* **Cosa fare**: Trascrivi fedelmente il passo del testo sull'epurazione seguita al golpe, riportato più avanti, che si apre con le parole contenenti "L'epurazione prosegue imperterrita." e si chiude con "sono stati uccisi.".

* **Documento**:
###
L'epurazione prosegue imperterrita. Secondo quanto dichiarato dal premier Binali Yildirim sono 7.543 le persone arrestate, tra cui 100 agenti di polizia, 6.038 soldati, 755 tra giudici e procuratori, e 650 civili. Per 316 è stata confermata la custodia preventiva. Aggiornato anche il bilancio delle vittime del golpe: sono 208 le persone che hanno perso la vita, di cui 145 civili, 60 poliziotti e 3 soldati. Oltre 100 golpisti sono stati uccisi.

Sono purghe violente, dalle immagini diffuse si vedono uomini seminudi in ginocchio, scene umilianti e rivoltanti che non si possono conciliare con un paese moderno e "democratico", come inizialmente i leader mondiali hanno decritto l'attuale governo turco.
###
* **Dati forniti**:
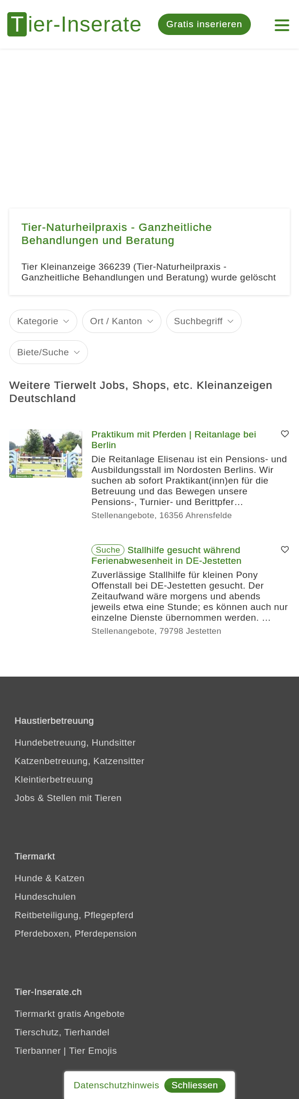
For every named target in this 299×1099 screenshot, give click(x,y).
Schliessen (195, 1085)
###
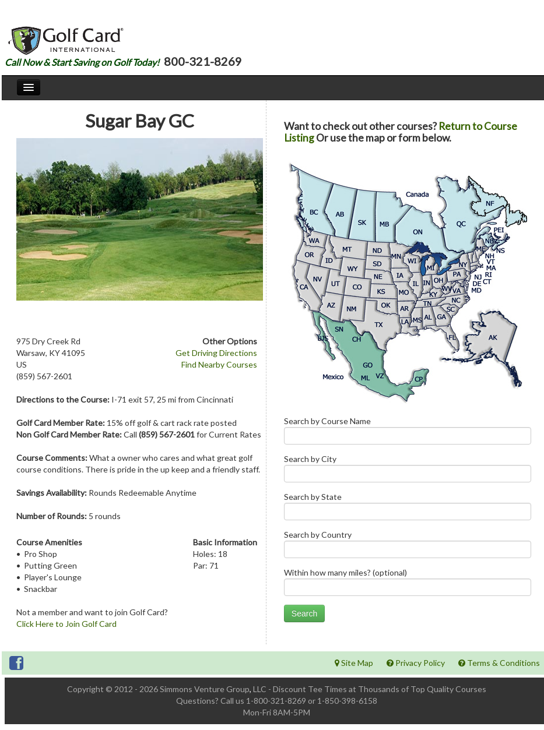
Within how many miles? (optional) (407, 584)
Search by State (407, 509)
###
* **Risposta**:
L'epurazione prosegue imperterrita. Secondo quanto dichiarato dal premier Binali Yildirim sono 7.543 le persone arrestate, tra cui 100 agenti di polizia, 6.038 soldati, 755 tra giudici e procuratori, e 650 civili. Per 316 è stata confermata la custodia preventiva. Aggiornato anche il bilancio delle vittime del golpe: sono 208 le persone che hanno perso la vita, di cui 145 civili, 60 poliziotti e 3 soldati. Oltre 100 golpisti sono stati uccisi.